🤖 AI Summary
This work addresses the lack of fine-grained localization of hallucination sources during text generation in current large language model evaluations. It reframes hallucination assessment as a diagnostic problem and introduces PRISM, a novel benchmark that systematically decomposes hallucinations into four interpretable, generation-stage-aligned dimensions: knowledge absence, knowledge corruption, reasoning errors, and instruction-following failures. PRISM encompasses 65 controlled tasks and 9,448 instances, enabling stage-level evaluation across both mainstream open- and closed-source models.
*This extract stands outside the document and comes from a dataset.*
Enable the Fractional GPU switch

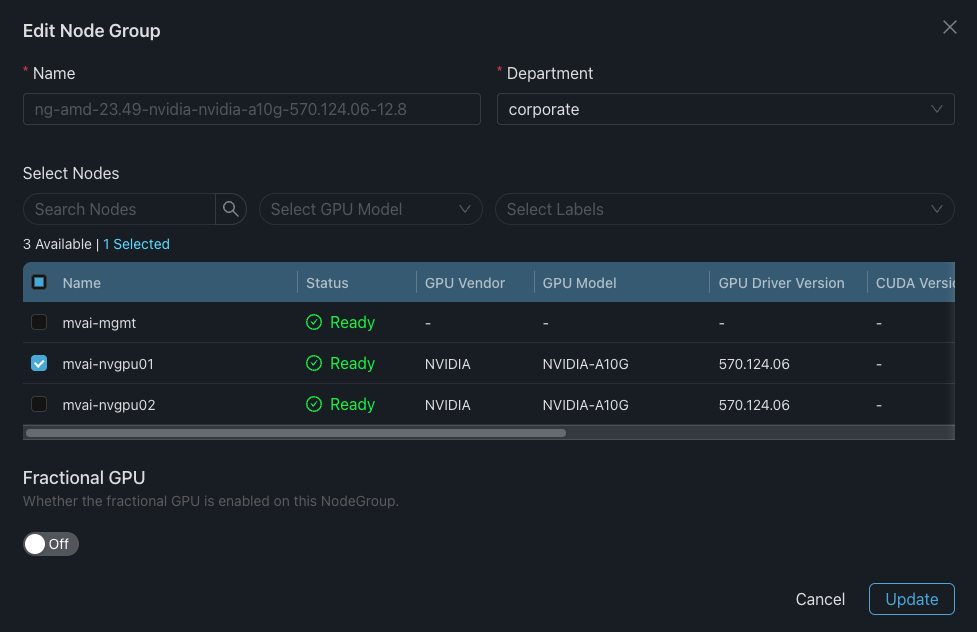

Experiments on 24 models reveal pervasive trade-offs among instruction adherence, memory retrieval, and logical reasoning, indicating that prevailing mitigation strategies often improve performance along one dimension at the expense of others.
📝 Abstract
As large language models (LLMs) evolve from conversational assistants into agents capable of handling complex tasks, they are increasingly deployed in high-risk domains. However, existing benchmarks largely rely on mixed queries and posterior evaluation, output-level scoring, which quantifies hallucination severity but offers limited insight into where and why hallucinations arise in the generation pipeline. We therefore reformulate hallucination evaluation as a diagnostic problem and propose PRISM, a controlled benchmark that disentangles hallucinations into four dimensions: knowledge missing, knowledge errors, reasoning errors, and instruction-following errors, grounded in three stages of generation (memory, instruction, and reasoning). PRISM contains 9,448 instances across 65 tasks and supports fine-grained, stage-aware diagnostic evaluation. Evaluating 24 mainstream open-source and proprietary LLMs, we uncover consistent trade-offs across instruction following, memory retrieval, and logical reasoning, showing that mitigation strategies often improve specific dimensions at the expense of others. We hope PRISM provides a framework for understanding the specific mechanisms behind LLMs hallucinations, ultimately accelerating the development of trustworthy large language models.